算法说明:

计算机科学里,Boyer-Moore字符串搜索算法是一种非常高效的字符串搜索算法。它由Bob BoyerJ Strother Moore设计于1977年。此算法仅对搜索目标字符串(关键字)进行预处理,而非被搜索的字符串。虽然Boyer-Moore算法的执行时间同样线性依赖于被搜索字符串的大小,但是通常仅为其它算法的一小部分:它不需要对被搜索的字符串中的字符进行逐一比较,而会跳过其中某些部分。通常搜索关键字越长,算法速度越快。它的效率来自于这样的事实:对于每一次失败的匹配尝试,算法都能够使用这些信息来排除尽可能多的无法匹配的位置。

算法原理:

假设被检索文字列是“1234567890”,检索文字列是“MOORE”。简单的比较需要执行十次才得到结论不匹配。

被检索文字列:
第一次比较:M.... (M和1比较,不匹配)
第二次比较: M.... (M和2比较,不匹配)
第三次比较: M.... (M和3比较,不匹配)
...
第十次比较: M....(M和0比较,不匹配)

※未参与比较的文字用【.】占位。

» **数据行**:
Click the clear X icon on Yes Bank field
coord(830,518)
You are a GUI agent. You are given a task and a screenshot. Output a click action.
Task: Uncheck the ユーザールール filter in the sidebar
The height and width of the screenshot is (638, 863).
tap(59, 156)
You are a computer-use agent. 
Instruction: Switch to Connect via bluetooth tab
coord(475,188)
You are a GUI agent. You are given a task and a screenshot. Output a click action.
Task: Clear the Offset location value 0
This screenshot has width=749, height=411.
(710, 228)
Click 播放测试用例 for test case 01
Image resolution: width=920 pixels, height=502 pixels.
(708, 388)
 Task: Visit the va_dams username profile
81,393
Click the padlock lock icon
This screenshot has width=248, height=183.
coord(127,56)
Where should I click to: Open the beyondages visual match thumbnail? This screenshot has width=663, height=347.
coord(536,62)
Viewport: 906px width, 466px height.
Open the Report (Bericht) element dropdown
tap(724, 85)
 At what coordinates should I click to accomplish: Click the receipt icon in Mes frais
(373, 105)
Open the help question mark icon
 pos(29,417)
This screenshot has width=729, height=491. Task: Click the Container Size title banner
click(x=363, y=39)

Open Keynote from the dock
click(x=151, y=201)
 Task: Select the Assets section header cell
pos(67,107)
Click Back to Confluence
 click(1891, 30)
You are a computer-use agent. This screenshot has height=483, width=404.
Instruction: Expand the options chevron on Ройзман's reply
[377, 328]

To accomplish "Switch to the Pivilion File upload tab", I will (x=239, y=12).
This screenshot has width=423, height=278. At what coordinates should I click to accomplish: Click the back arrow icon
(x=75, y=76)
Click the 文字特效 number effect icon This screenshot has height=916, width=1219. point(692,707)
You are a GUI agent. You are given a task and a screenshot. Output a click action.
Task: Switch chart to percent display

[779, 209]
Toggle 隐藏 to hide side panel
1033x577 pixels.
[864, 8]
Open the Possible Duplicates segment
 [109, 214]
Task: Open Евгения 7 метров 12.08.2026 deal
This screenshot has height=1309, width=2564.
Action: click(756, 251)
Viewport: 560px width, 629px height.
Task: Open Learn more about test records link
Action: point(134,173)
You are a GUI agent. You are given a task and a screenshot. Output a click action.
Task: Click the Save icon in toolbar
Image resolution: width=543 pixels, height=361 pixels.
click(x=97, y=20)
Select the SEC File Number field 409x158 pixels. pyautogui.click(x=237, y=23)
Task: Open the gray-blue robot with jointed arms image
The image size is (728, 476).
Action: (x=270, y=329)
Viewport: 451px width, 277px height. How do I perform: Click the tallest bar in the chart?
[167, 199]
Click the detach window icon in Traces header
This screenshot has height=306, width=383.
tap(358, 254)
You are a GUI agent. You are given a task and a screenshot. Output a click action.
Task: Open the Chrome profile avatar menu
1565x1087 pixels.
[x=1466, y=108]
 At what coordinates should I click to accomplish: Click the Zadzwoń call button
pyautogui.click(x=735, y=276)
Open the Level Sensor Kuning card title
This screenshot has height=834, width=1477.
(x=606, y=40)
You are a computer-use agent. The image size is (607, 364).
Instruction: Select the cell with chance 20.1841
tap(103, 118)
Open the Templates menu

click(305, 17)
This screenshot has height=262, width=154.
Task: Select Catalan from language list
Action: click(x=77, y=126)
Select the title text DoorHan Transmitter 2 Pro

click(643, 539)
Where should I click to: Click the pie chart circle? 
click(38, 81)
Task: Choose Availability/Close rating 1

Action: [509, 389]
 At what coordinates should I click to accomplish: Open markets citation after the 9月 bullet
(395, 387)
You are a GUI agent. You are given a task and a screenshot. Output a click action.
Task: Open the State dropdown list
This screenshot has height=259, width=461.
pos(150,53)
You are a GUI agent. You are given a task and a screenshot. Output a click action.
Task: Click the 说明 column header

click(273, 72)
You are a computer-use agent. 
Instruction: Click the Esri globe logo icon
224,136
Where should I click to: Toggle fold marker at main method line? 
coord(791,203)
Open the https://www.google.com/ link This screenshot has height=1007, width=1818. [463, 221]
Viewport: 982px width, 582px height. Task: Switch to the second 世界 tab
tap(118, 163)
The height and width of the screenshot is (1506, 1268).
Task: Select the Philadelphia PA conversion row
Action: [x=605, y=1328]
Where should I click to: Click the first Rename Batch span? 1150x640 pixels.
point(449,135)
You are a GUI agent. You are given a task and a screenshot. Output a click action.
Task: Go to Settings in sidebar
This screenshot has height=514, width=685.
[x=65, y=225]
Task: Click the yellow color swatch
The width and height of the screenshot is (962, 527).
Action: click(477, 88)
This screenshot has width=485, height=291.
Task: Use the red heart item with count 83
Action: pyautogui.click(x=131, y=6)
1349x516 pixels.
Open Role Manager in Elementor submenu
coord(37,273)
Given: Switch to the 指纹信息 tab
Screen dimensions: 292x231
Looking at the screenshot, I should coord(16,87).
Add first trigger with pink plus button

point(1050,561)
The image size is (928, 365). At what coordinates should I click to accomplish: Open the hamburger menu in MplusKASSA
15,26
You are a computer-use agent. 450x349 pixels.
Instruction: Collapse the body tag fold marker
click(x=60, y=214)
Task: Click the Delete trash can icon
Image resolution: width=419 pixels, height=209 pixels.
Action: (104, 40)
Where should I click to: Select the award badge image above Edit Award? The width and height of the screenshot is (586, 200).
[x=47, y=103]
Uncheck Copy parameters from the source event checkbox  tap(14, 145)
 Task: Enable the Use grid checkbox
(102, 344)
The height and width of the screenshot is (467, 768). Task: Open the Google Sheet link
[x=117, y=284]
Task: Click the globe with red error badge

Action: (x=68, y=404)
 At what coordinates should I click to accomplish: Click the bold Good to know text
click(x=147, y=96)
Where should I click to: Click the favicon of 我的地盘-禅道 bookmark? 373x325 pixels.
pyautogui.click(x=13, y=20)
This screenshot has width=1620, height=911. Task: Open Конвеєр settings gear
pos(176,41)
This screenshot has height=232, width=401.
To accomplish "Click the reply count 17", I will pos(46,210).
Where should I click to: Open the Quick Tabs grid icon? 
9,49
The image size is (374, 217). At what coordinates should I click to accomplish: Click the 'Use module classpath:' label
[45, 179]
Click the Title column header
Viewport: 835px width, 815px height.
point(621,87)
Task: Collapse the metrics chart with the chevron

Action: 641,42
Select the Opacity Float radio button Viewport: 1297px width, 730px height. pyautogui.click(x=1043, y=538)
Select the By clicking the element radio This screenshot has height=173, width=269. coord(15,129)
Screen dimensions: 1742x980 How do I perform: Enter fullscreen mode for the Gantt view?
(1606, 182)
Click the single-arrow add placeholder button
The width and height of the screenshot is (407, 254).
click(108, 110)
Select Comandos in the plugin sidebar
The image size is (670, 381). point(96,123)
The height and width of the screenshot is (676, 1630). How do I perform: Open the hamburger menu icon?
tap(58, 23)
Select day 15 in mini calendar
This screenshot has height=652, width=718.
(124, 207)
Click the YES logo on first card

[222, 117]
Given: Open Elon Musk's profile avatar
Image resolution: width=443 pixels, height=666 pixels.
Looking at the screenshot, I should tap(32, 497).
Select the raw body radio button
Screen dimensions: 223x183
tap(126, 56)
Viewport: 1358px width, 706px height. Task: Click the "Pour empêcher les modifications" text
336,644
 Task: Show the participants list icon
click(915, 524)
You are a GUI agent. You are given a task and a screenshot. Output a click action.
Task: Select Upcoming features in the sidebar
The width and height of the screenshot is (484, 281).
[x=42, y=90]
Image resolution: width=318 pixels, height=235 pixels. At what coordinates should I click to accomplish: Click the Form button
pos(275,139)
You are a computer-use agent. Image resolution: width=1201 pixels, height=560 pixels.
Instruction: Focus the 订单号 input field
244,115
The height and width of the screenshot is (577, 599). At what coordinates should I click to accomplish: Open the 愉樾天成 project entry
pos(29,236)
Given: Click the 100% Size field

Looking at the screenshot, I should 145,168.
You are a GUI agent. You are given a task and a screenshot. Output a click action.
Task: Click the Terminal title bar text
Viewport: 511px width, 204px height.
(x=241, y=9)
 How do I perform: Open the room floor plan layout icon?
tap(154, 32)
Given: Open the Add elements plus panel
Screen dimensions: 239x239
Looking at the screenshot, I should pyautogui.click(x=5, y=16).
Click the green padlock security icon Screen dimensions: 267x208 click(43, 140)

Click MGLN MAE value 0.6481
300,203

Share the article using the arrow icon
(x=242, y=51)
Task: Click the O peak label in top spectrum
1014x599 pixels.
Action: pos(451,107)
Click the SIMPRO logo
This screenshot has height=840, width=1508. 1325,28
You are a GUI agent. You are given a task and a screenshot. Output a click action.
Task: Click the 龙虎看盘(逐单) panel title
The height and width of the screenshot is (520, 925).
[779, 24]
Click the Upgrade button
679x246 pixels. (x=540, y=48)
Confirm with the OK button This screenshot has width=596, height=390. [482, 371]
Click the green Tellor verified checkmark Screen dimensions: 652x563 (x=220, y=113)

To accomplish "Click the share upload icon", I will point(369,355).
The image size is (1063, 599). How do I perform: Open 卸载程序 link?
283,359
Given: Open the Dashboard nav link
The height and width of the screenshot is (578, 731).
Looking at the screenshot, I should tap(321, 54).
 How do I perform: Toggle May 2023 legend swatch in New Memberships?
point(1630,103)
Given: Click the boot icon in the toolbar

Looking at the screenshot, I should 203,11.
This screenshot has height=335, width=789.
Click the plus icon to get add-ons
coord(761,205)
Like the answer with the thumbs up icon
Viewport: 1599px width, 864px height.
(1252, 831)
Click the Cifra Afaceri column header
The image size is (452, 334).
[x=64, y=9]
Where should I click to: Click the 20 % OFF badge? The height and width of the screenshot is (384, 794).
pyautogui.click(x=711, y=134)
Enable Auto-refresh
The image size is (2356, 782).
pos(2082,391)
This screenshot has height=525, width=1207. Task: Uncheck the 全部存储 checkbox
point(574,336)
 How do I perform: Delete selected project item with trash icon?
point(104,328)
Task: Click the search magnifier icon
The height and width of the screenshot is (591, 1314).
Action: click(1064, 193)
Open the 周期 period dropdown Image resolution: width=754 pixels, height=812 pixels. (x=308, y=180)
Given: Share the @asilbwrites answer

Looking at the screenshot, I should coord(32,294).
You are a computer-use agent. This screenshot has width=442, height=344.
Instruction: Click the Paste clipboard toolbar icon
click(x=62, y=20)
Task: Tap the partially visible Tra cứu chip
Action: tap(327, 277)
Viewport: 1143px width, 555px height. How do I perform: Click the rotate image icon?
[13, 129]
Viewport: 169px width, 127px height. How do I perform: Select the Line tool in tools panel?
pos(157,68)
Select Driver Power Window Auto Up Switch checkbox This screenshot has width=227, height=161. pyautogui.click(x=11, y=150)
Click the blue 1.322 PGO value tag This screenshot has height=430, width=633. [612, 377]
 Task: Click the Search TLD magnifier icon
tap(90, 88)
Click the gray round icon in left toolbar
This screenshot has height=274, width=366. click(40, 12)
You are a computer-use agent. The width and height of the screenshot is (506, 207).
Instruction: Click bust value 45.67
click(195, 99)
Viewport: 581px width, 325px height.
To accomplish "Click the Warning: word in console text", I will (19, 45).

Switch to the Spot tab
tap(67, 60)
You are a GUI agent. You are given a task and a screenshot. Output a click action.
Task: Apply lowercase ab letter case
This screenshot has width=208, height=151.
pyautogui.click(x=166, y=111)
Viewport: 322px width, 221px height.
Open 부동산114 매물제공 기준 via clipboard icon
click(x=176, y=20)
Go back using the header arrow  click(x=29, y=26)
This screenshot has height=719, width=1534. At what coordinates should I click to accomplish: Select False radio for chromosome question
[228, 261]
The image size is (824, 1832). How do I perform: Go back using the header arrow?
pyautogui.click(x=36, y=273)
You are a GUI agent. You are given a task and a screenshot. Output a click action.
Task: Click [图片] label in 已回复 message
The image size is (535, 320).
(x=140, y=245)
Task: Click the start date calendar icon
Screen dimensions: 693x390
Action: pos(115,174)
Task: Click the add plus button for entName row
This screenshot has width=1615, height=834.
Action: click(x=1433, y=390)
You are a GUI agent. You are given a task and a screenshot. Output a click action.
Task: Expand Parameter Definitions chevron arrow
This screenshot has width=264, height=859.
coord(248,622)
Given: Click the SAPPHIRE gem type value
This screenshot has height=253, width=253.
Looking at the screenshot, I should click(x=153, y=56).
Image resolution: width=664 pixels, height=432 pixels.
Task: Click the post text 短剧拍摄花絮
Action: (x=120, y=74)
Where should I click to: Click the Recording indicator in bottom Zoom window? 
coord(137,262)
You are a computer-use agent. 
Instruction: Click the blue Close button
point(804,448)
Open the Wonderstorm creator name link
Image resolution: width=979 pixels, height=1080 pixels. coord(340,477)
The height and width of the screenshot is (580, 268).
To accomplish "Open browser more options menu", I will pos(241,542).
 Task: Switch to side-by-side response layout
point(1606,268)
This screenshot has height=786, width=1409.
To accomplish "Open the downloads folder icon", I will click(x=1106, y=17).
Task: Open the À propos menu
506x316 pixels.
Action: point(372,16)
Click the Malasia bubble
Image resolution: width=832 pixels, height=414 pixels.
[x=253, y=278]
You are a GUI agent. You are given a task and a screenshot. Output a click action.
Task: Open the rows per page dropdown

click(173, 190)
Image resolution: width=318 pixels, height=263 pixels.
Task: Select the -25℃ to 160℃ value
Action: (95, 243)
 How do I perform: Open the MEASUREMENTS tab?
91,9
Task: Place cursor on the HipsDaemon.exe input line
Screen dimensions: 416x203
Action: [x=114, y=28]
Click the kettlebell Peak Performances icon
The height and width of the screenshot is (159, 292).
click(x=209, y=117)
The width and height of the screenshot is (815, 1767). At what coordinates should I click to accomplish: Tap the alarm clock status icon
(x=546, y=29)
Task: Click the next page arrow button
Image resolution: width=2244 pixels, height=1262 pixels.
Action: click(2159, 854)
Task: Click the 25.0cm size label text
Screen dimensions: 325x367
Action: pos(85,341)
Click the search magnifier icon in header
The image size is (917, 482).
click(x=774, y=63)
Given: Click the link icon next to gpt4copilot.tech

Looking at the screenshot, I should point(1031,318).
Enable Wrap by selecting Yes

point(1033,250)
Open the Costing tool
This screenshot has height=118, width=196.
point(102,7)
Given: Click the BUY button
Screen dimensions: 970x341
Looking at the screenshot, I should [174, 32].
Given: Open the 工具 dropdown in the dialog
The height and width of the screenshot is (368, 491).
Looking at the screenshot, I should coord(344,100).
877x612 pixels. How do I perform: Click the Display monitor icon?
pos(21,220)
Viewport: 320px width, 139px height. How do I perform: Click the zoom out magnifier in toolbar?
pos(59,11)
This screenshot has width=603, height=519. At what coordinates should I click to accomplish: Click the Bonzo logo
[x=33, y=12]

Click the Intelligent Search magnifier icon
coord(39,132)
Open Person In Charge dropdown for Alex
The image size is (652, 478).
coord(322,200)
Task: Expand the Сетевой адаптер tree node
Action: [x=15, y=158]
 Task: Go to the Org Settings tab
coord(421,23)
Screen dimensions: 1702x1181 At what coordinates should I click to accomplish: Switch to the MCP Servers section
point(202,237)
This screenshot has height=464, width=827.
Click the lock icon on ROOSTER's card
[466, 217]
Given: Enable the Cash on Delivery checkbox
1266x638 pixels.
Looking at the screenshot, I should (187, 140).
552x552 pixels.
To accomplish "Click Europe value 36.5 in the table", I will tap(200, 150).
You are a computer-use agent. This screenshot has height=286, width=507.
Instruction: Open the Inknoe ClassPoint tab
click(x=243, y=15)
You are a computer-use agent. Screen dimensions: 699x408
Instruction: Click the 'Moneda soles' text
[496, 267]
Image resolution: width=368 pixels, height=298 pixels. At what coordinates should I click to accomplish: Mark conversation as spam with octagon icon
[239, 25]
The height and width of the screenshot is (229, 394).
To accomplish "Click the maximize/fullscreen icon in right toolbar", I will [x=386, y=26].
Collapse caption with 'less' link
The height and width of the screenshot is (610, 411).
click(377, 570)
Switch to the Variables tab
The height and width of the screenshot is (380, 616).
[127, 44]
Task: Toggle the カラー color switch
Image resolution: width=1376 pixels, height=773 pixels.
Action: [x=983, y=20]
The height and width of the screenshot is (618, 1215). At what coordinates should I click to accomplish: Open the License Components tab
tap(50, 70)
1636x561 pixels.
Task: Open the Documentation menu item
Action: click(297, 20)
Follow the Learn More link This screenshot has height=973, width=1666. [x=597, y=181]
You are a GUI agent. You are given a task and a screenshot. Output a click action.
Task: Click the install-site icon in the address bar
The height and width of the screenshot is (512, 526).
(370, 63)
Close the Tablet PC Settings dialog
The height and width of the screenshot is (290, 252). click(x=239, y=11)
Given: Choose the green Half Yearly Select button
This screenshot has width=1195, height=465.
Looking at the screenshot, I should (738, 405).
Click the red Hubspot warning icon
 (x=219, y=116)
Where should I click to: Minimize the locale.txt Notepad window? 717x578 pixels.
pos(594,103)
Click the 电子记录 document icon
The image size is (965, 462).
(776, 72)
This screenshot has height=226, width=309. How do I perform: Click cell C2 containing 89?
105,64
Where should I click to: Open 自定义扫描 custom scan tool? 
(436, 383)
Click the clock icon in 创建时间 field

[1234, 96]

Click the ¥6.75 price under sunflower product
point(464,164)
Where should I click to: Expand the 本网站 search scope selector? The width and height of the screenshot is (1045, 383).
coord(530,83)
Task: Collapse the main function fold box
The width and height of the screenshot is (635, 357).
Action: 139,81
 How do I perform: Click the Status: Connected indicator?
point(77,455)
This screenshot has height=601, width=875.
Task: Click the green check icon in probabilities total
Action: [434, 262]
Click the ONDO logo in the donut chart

» **任务要求**:
请判断以下三种说法是否符合这段关于Boyer-Moore算法的文字:1. 该算法只对关键字进行预处理,而不对被搜索的字符串进行预处理。2. 该算法需要对被搜索字符串中的字符逐一进行比较。3. 通常搜索关键字越短,算法速度越快。每一项回答“是”或“否”,并原样引用文中起决定作用的字句。 这些数据行在此不起任何作用。

» **参考答案**:
1. 是:“此算法仅对搜索目标字符串(关键字)进行预处理,而非被搜索的字符串。”
2. 否:“它不需要对被搜索的字符串中的字符进行逐一比较,而会跳过其中某些部分。”
3. 否:“通常搜索关键字越长,算法速度越快。”